Stored data
>>>
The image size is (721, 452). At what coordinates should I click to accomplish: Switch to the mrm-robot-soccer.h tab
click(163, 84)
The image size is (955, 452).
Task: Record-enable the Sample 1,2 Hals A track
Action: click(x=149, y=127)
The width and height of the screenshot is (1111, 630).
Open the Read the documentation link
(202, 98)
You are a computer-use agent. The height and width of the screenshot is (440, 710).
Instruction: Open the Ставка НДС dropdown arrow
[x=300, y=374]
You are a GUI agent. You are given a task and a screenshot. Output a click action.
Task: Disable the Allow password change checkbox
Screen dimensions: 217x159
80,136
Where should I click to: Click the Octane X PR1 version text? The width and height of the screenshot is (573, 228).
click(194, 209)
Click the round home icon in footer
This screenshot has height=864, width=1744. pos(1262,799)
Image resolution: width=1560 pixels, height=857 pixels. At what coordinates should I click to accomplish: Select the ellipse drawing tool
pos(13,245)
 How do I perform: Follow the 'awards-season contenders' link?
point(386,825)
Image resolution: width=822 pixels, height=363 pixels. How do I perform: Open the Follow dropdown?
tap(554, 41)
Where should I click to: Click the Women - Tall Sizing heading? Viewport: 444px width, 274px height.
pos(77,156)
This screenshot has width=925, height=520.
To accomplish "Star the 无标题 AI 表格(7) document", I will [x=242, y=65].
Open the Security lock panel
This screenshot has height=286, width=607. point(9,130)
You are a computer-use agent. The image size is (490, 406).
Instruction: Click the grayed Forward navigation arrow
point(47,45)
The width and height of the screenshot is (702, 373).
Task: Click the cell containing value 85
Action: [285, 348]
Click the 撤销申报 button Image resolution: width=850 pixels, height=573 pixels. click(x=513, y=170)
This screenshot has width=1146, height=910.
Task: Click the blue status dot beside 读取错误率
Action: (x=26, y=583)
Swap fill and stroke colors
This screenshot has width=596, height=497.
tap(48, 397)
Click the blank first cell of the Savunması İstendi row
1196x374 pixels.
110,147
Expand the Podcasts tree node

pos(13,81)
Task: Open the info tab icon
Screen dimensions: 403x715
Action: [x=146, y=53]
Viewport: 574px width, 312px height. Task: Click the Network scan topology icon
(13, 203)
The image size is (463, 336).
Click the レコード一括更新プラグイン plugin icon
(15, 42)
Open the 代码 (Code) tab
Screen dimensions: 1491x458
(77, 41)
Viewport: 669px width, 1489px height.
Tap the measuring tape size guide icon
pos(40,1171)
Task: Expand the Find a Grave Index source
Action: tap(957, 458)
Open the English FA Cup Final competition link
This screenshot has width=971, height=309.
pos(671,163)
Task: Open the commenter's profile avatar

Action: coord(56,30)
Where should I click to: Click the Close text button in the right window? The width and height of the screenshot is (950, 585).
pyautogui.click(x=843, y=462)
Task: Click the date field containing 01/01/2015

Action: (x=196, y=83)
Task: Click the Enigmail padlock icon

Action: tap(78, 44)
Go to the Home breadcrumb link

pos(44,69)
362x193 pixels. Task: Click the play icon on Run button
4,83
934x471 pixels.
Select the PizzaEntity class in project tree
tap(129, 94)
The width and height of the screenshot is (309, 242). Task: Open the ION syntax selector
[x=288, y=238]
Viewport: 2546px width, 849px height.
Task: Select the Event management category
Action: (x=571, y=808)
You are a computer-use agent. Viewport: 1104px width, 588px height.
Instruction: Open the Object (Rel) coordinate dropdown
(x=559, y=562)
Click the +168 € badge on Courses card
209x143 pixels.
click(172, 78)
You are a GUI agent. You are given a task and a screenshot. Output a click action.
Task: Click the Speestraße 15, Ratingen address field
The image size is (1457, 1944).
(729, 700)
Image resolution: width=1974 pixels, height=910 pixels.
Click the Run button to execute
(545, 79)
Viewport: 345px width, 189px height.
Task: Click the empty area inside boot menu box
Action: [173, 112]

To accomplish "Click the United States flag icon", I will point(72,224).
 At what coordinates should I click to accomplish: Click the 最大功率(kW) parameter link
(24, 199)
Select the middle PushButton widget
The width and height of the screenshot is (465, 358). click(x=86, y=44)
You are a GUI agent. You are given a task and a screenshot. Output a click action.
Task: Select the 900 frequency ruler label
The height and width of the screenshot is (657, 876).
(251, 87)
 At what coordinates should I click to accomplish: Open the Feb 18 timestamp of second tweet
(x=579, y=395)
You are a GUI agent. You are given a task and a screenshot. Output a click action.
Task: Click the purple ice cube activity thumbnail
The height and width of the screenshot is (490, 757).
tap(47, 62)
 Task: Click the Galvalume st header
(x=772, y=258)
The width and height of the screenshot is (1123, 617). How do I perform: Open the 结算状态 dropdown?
<<<
Exercise
Where a line in the entries holds the word "will", copy that line.

Solution for this problem
To accomplish "Star the 无标题 AI 表格(7) document", I will [x=242, y=65].
To accomplish "Click the United States flag icon", I will point(72,224).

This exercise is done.